Neuroprotective Effects of Oxymatrine via Triggering Autophagy and Inhibiting Apoptosis Following Spinal Cord Injury in Rats

Abstract The identification of drugs that promote autophagy and inhibits apoptosis in neurons is critical for improving patient outcomes following spinal cord injury (SCI). Here, we aimed to investigate the neuroprotective effects of oxymatrine (OMT) and the potential mechanism after SCI in rats. Female Sprague-Dawley rats were randomly assigned to either a sham group, SCI group, OMT-treated group (40 mg/kg), and a group treated with both OMT and SIRT1 inhibitor EX527 (10 µg/kg). A modified compressive device (weight 35 g, time 5 min) was applied to induce moderate SCI in all groups except the sham group. After treatment with drugs or vehicle (saline), the neurological functions were evaluated using the Basso, Beattie, and Bresnahan (BBB) locomotor rating scale and footprint analysis. Morphological changes in the spinal cord were assessed using hematoxylin-eosin staining and the number of surviving and apoptotic neurons was determined using Nissl and TUNEL staining, respectively. Neuronal ultrastructures were observed using transmission electron microscope (TEM). Moreover, we investigated the gene and protein expression levels of relevant molecules involved in apoptosis and autophagy, such as SIRT1, AMPK, p62, Beclin-1, LC3B, Bcl-2, Bcl-xL, Bax, Bak and C-caspase-3 using qRT-PCR analysis, Western blotting, or immunofluorescence staining. Our results indicated that OMT treatment significantly reduced the lesion size, promoted survival of motor neurons, and subsequently attenuated motor dysfunction following SCI in rats.
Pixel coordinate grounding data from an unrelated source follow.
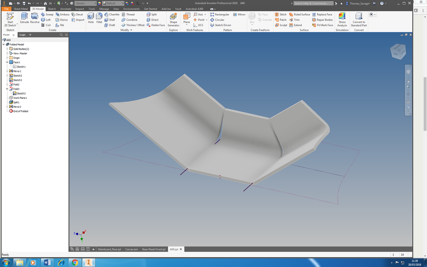Collapse the Face1 tree node
Viewport: 427px width, 267px height.
point(7,62)
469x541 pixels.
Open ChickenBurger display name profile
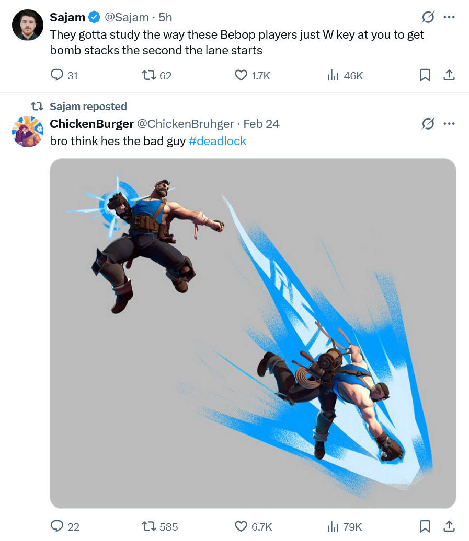pyautogui.click(x=91, y=124)
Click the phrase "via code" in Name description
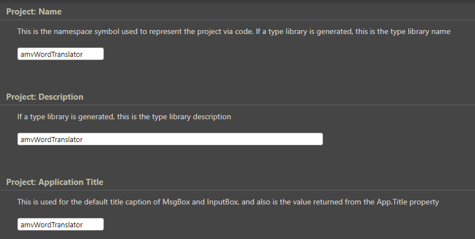 (236, 32)
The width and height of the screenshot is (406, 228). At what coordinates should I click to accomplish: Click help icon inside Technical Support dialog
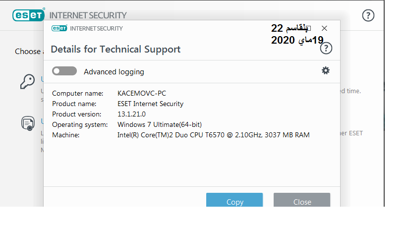(326, 48)
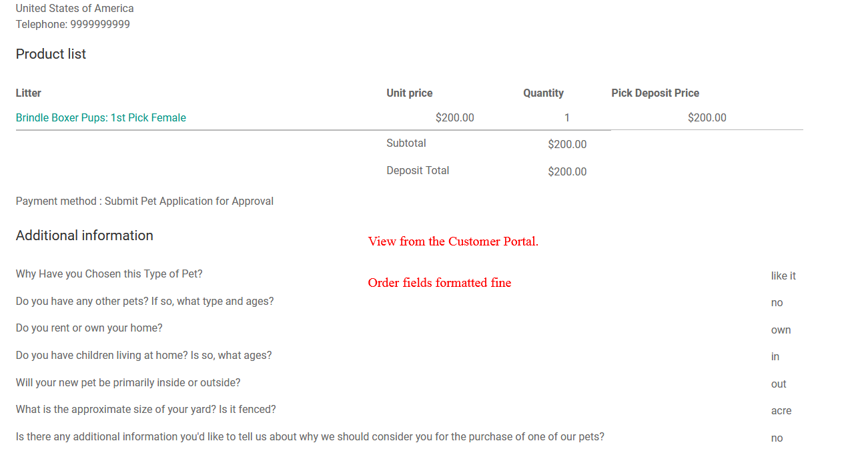Click the rent or own home question

(x=89, y=328)
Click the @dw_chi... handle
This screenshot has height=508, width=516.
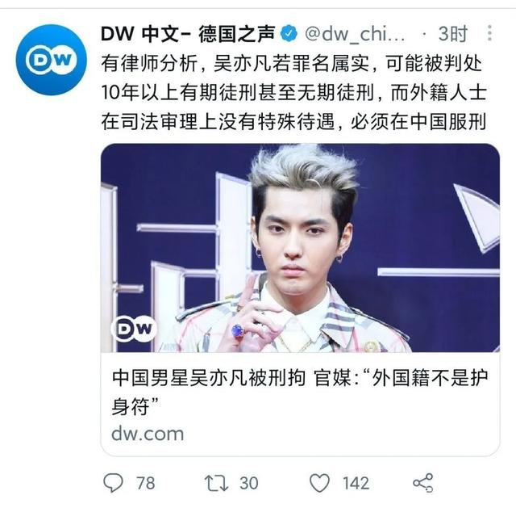click(x=355, y=34)
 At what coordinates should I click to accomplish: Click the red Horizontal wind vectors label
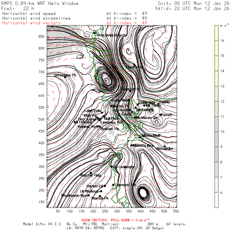point(31,23)
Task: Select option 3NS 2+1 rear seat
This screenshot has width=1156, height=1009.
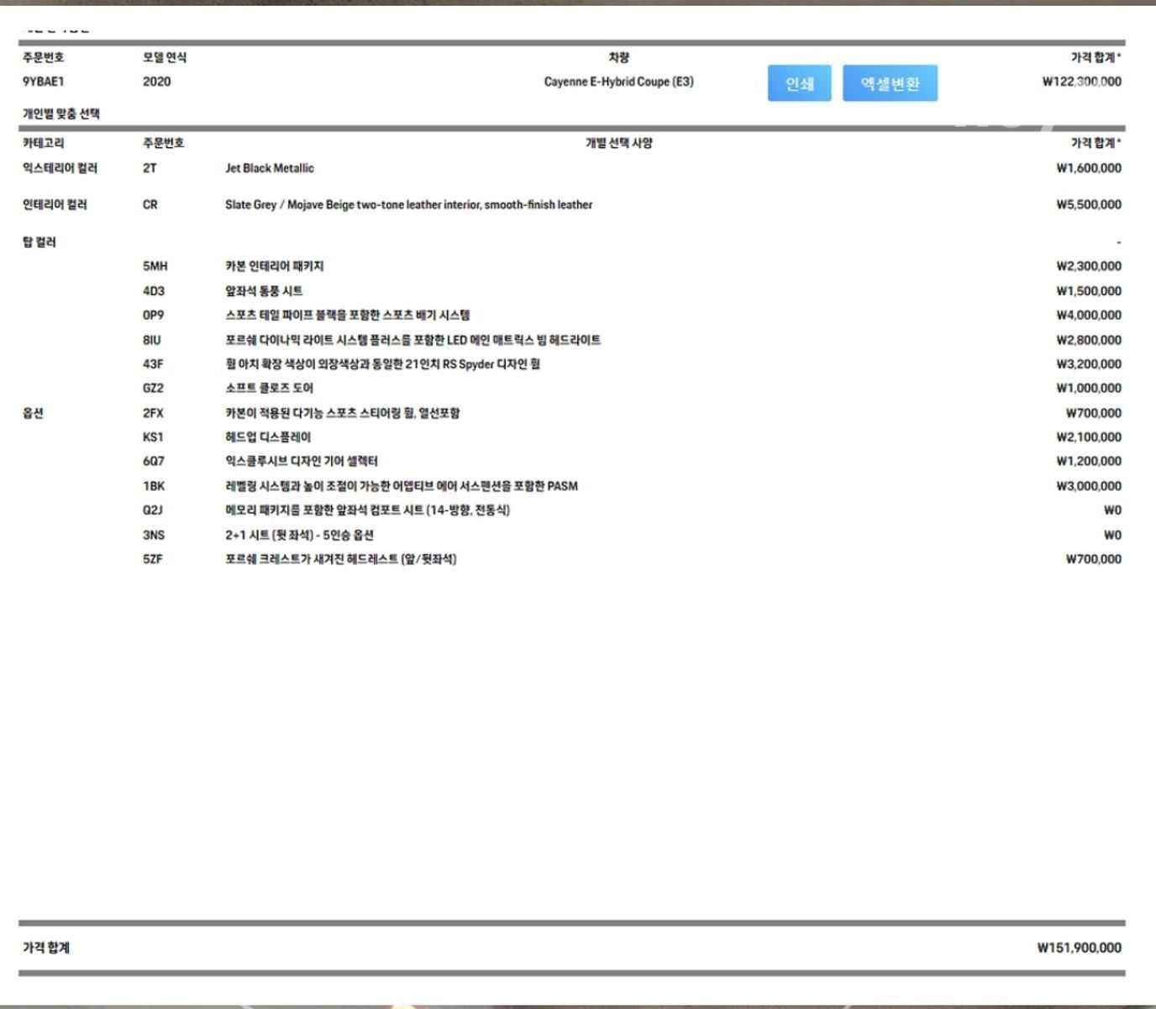Action: pos(632,535)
OMT significantly enhanced autophagy activity, inhibited apoptosis in neurons, and increased SIRT1 and p-AMPK expression levels. These effects of OMT on SCI were partially prevented by co-treatment with SIRT1 inhibitor EX527. Taken together, these data revealed that OMT exerts a neuroprotective role in functional recovery against SCI in rats, and these effects are potentially associated with OMT-induced activation of autophagy via the SIRT1/AMPK signaling pathway.